| What you have to do |
Produce the full set of records below once more, exactly as they stand.

| Information provided |
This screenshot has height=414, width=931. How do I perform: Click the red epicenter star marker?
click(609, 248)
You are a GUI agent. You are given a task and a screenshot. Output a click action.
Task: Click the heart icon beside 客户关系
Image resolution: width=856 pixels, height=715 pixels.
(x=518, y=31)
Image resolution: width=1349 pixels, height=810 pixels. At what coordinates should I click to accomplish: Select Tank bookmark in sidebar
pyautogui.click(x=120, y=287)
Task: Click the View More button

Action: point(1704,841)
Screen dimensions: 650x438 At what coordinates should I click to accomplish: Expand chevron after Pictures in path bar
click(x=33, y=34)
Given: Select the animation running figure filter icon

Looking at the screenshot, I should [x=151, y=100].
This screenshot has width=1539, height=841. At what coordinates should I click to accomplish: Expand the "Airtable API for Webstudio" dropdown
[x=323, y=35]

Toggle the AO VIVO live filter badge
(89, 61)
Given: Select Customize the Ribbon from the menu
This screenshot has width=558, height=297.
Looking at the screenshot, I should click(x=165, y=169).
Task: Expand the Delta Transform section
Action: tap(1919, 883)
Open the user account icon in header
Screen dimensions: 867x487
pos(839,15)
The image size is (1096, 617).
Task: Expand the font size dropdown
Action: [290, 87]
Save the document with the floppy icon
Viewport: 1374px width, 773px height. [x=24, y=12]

| Response area |
This screenshot has height=414, width=931. How do I perform: Click the red epicenter star marker?
click(609, 248)
You are a GUI agent. You are given a task and a screenshot. Output a click action.
Task: Click the heart icon beside 客户关系
Image resolution: width=856 pixels, height=715 pixels.
(x=518, y=31)
Image resolution: width=1349 pixels, height=810 pixels. At what coordinates should I click to accomplish: Select Tank bookmark in sidebar
pyautogui.click(x=120, y=287)
Task: Click the View More button

Action: point(1704,841)
Screen dimensions: 650x438 At what coordinates should I click to accomplish: Expand chevron after Pictures in path bar
click(x=33, y=34)
Given: Select the animation running figure filter icon

Looking at the screenshot, I should [x=151, y=100].
This screenshot has width=1539, height=841. At what coordinates should I click to accomplish: Expand the "Airtable API for Webstudio" dropdown
[x=323, y=35]

Toggle the AO VIVO live filter badge
(89, 61)
Given: Select Customize the Ribbon from the menu
This screenshot has width=558, height=297.
Looking at the screenshot, I should click(x=165, y=169).
Task: Expand the Delta Transform section
Action: tap(1919, 883)
Open the user account icon in header
Screen dimensions: 867x487
pos(839,15)
The image size is (1096, 617).
Task: Expand the font size dropdown
Action: [290, 87]
Save the document with the floppy icon
Viewport: 1374px width, 773px height. [x=24, y=12]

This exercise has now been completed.